OPINIÓN    

Las están matando de una en una

David Foronda



Los asesinatos de mujeres, ya sea a manos de sus convivientes, delincuentes violadores, u otros oscuros personajes, en estas latitudes ocurren cual reguero de pólvora. Así, nuestro país se convierte en uno de los más peligrosos para toda fémina. Difundidos en los noticieros radiofónicos, televisivos, y publicados en los medios impresos, exteriorizan actitudes desquiciadas, insania mental, se dice propia de psicópatas que, fatídicamente, merodean en las vías públicas de las urbes bolivianas, y hacen azarosa la convivencia de la misma sociedad, por cuanto no se puede saber en qué momento esos ya enfermos mentales habrán de atentar contra cualquier mujer. Se puede afirmar que al paso de todo lo que acontece ellas sobrellevan su existencia con “el Jesús en la boca”, debido a la inseguridad convertida en el talón de Aquiles de una humanidad que se falla a sí misma por su carencia de conmiseración, en este y otros casos.

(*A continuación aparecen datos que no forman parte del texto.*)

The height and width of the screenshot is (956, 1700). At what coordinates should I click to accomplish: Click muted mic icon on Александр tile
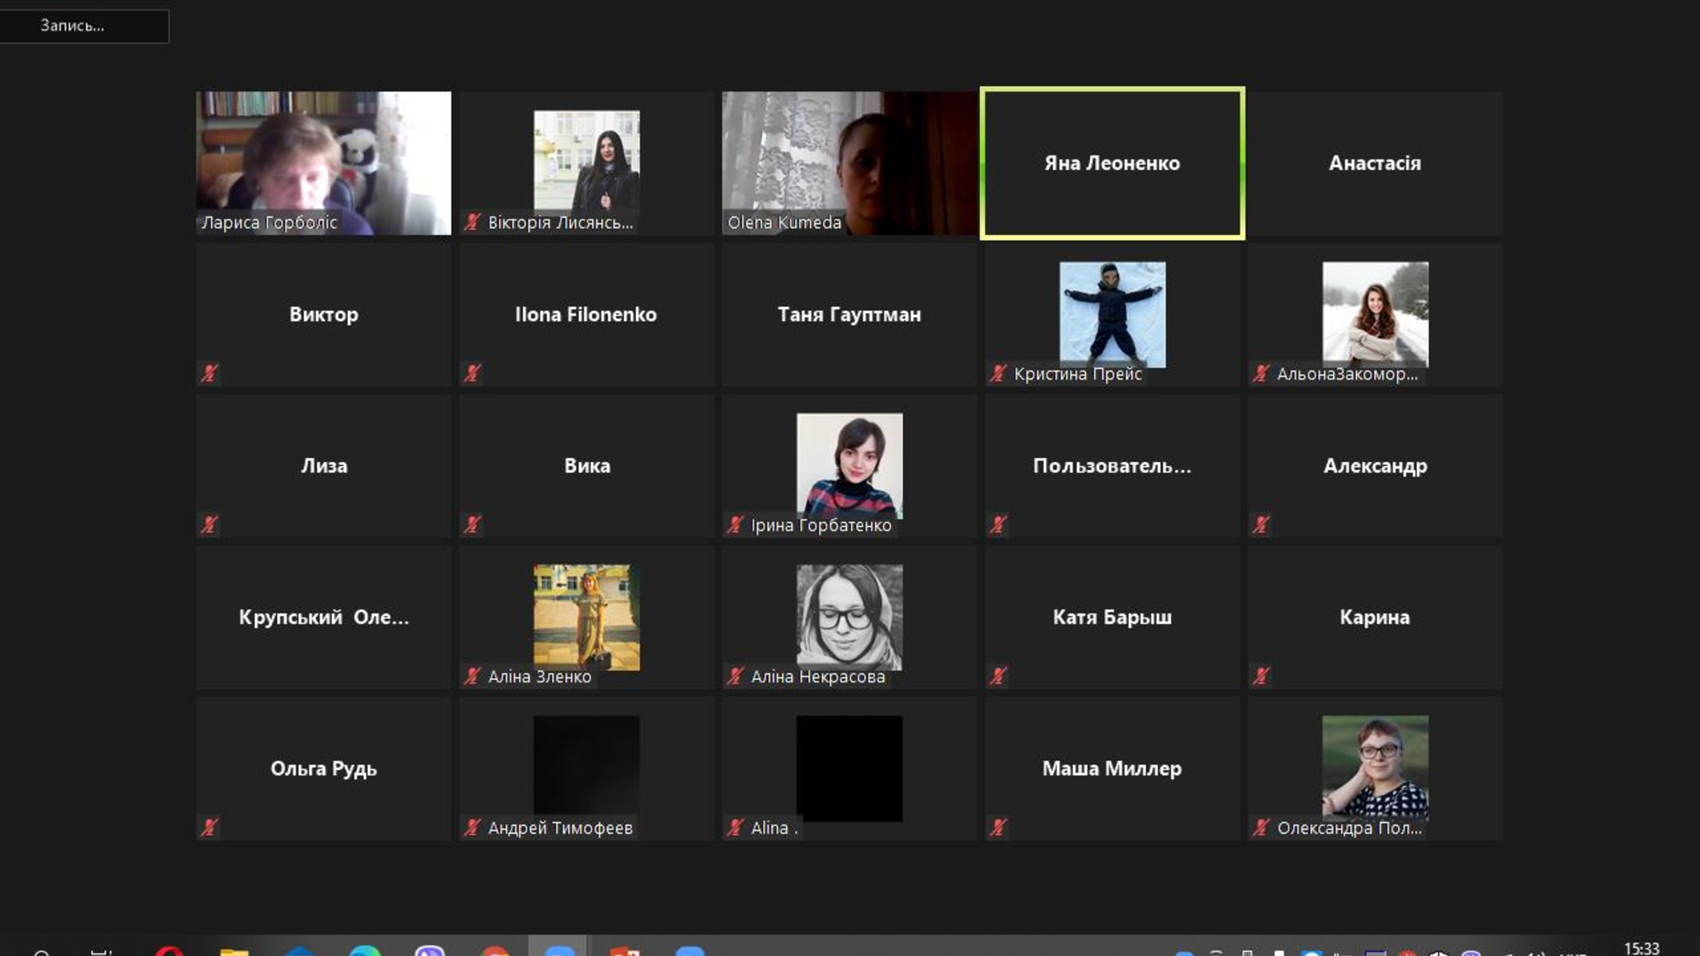coord(1261,525)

“Qué vamos a hacer, nos están matando de una en una, creo que nos quieren exterminar, hacernos desaparecer a las mujeres”, clamó alarmada cierta joven al enterarse de que otra había sido ejecutada sanguinariamente con decenas de puñaladas, hecho pavoroso que se repite con frecuencia y pone los cabellos de punta. Todos inquieren sobre por qué suceden tales bárbaros actos y qué fórmula se tendría que aplicar para frenar la violencia anti femenina que ya se constituye en el flagelo del Siglo XXI. Y aunque a partir del año 2013 ese tipo de crímenes fueron tipificados como “feminicidio” -Ley 348-, al ser promulgada con bombos y platillos por las autoridades de entonces, se llegó a escuchar la demagógica afirmación: “con esta ley nunca más habrá feminicidio en Bolivia”.

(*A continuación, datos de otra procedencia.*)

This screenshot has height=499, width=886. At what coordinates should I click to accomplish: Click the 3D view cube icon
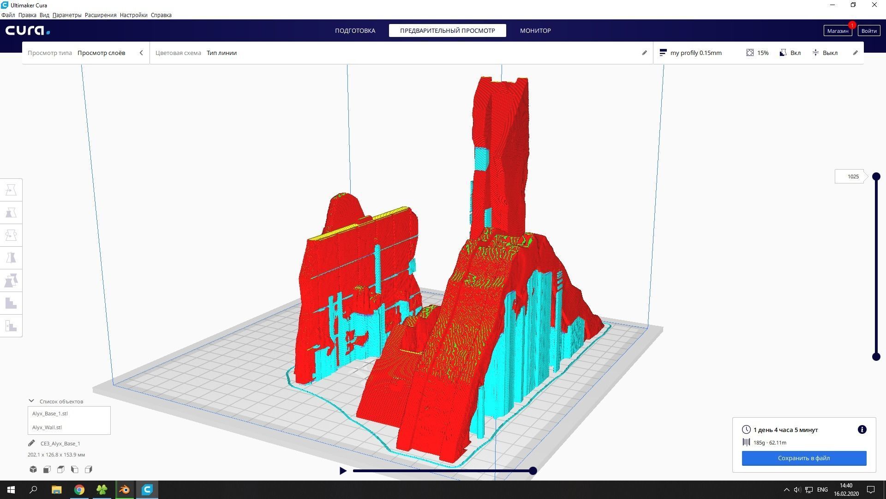tap(33, 469)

Aunque, lo dijimos, no todo se trata de aplicar ley tras ley, que las hay para todo y contra todos, sino de la urgente necesidad de profundizar la educación, pues deplorablemente el maltrato hacia las mujeres comienza en el seno del propio hogar. No otra cosa significa el dejar y permitir que sólo ella sea la que deba ocuparse de los menesteres hogareños, casi siempre sin la ayuda o colaboración del “jefe” de familia, e hijos, no estando por demás echar en cara que cumplen múltiples labores: cocineras, lavanderas, barredoras, costureras, enfermeras, psicólogas, porteras, en suma empleadas del hogar cama adentro.

Y hasta tienen que salir a trabajar fuera en diversos menesteres, al margen de otras obligaciones que demanda el matrimonio. Ni siquiera el sueldo de algún ocioso diputado o senador sería el adecuado para pagarles por esas intensas labores cotidianas. En las áreas rurales era frecuente enviar a los niños a la escuela, pero no a las niñas, bajo el argumento: “ellas tienen que ayudar en las tareas domésticas, son mujercitas”.

A todo ello se suma la acción machista, inclusive desde las altas esferas de gobierno, como en el pasado reciente, con dichos y los mal llamados chistes o bromas “carnavaleras”, a más de otras actitudes que chocaban con el respeto y consideración que se debe guardar a la mujer. “Cuando veo a las mujeres con sus barriguitas crecidas les digo que como presidente he cumplido con ellas; yo les bajo los calzones a mis ministras”, entre otras expresiones burdas y toscas, antes eran frecuentes. Se puede afirmar que esos “ejemplos” soeces y fuera de lugar constituyeron muestras malsanas para todos aquellos mandos de subordinados de entes estatales, y la misma población en general, sucediendo una serie de atentados, acosos, y abusos contra funcionarias estatales, muchos de los que simplemente, debido a las denuncias, acababan con el despido de las mismas.

A ello se suma el accionar de hordas de trata y tráfico de personas, sobre todo mujeres, siendo esclavistas contemporáneos a los que, al parecer, no les hace mella la justicia y la policía. “Menos que hay en el país una mujer de presidente y algo se podrá hacer frente a esa pesadilla”, expresó alguna gente.

Como están las cosas, da la impresión de que esos desadaptados de verdad quisieran matarlas, asesinarlas, de una en una. Para frenar esa arremetida de violencia, reitero que muchos creen que sólo en base a la profundización de la educación, la puesta en práctica de una verdadera equidad de género, el amor, cariño, respeto a la mamá desde el hogar, y otras acciones complementarias, se podría poner coto a semejantes bárbaros hechos. Aunque en el fondo, habrá que ver si el ser humano puede cambiar.